Pemerintah selama ini cenderung menganggap dan memperlakukan pendidikan islam
sebagai anak tiri, khususnya soal biaya atau anggaran atau dana yang diberikan
pemerintah sangat jauh perbedaannya dengan pendidikan yang berada di lingkungan
Diknas. Maka terlepas itu semestinya alokasi anggaran negara pada pendidikan
islam tidak terjadi kesenjangan, karena pendidikan islam juga bermisi untuk
mencerdaskan bangsa, sebagaimana juga
misi oleh pendidikan umum. Yang kedua adanya diskriminasi masyarakat terhadap
pendidikan islam. Secara jujur bahwa masyarakat selama ini cenderung acuh
terhadap proses pendidikan di madrasah atau sekolah – sekolah islam. Rata –
rata memandang pendidikan islam yaitu pendidikan nomor dua dan biasanya apabila
sekolah di lembaga pendidikan islam merupakan alternatif terakhir setelah tidak
dapat di terima di lembaga pendidikan umum di lingkungan Diknas.

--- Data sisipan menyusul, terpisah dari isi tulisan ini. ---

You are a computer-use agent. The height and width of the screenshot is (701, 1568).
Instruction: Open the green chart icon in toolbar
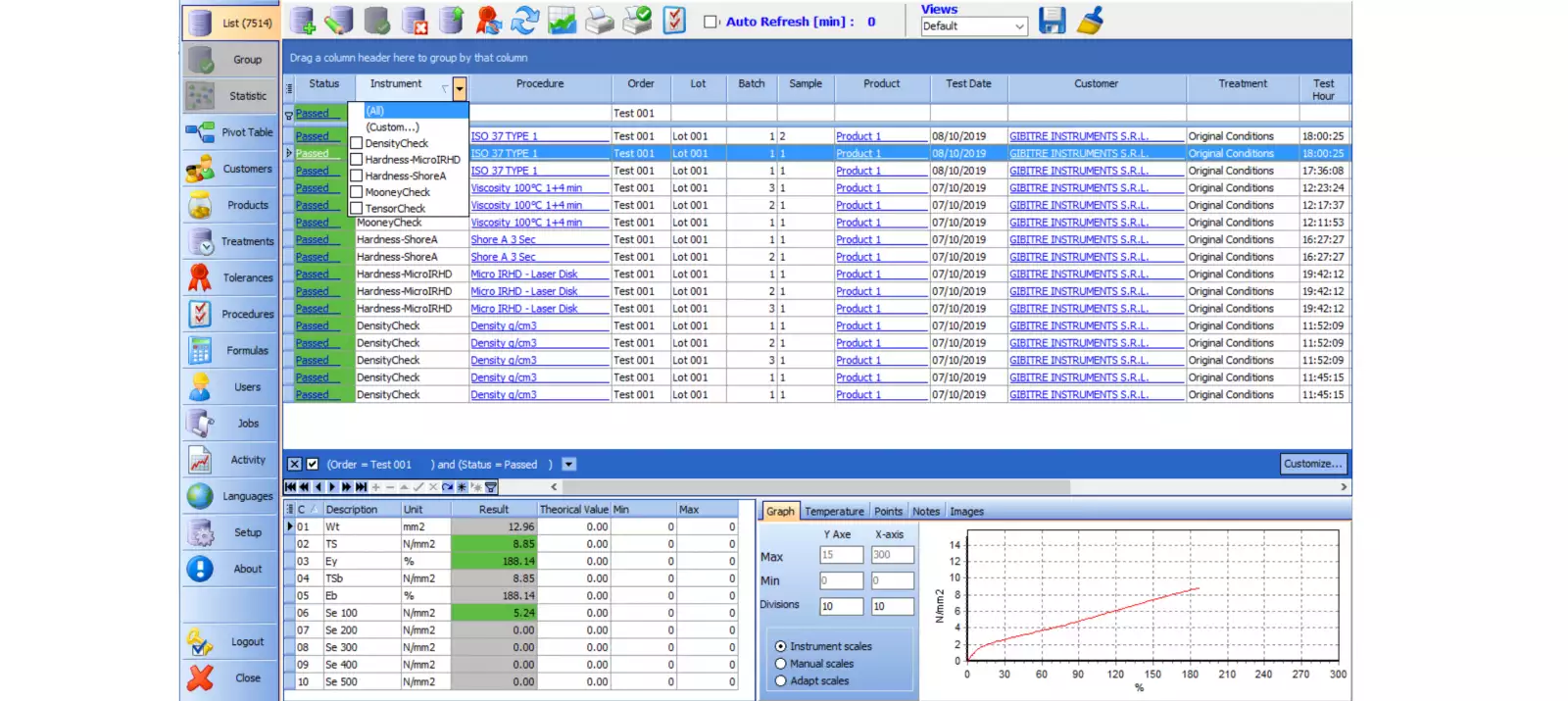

3. Problematika di MI Karangtengah
Problematika atau masalah yang sering muncul di
lembaga pendidikan islam formal di MI itu sangat kompleks, ada dua faktor yang
mempengaruhi munculnya permasalahan di dalam pendidikan islam yaitu faktor
internal dan juga faktor eksternal. Didalam problematika atau masalah lembaga
pendidikan islam yang penulis tulisini mengenai MI Karangtengah. Di Madrasah
Ibtidaiyah Karangtengah ini permasalahannya mengenai anggaran, kualitas pendidik dan peserta didik. Untuk anggaran di Madrasah
Ibtidaiyah ini terjadi kesenjangan, anggaran yang diberikan oleh pemerintah
tidak sebanding dengan pendidikan umum lainnya shingga MI Karangtengah ini
kekurangan anggaran yang menjadikan sarana dan prasarana kurang mendukung
misalkan media dalam proses pembelajaran yang rendah, sehingga dalam proses belajar
mengajar kurang efektif dan efisien. Untuk kualitas pendidik sendiri kurang
memiliki profesionalisme yang memadai untuk menjalankan tugasnya, sebagaimana
disebut dalam pasal 39 UU NO 20/2003 tentang Sikdinas yaitu merencanakan dan
melaksanakan proses pembelajaran, menilai hasil pembelajaran, melakukan
pembimbingan dan pelatihan serta melakukan penelitian dan pengabdian kepada
masyarakat. Disini ada sebagian guru yang kurang menguasai atau kurang memahami
mengenai kemampuan pedagogik. Sehingga dalam proses pembelajaran kurang
efektif.Walaupun guru bukan satu – satunya faktor penentu keberhasilan
pendidikan tetapi guru merupakan titik sentral pendidikan dan kualifikasi,
sebagai cermin kualitas, tenaga pengajar memberikan andil yang sangat besar
pada kualitas pendidikan yang menjaadi tanggungjawabnya. Selanjutnya untuk
kualitas peserta didiknya , peserta
didik di MI ini begitu beragam ada peserta didik yang cepat menangkap
pelajaran, ada juga peserta didik yang lambat dalam menangkap materi pelajaran.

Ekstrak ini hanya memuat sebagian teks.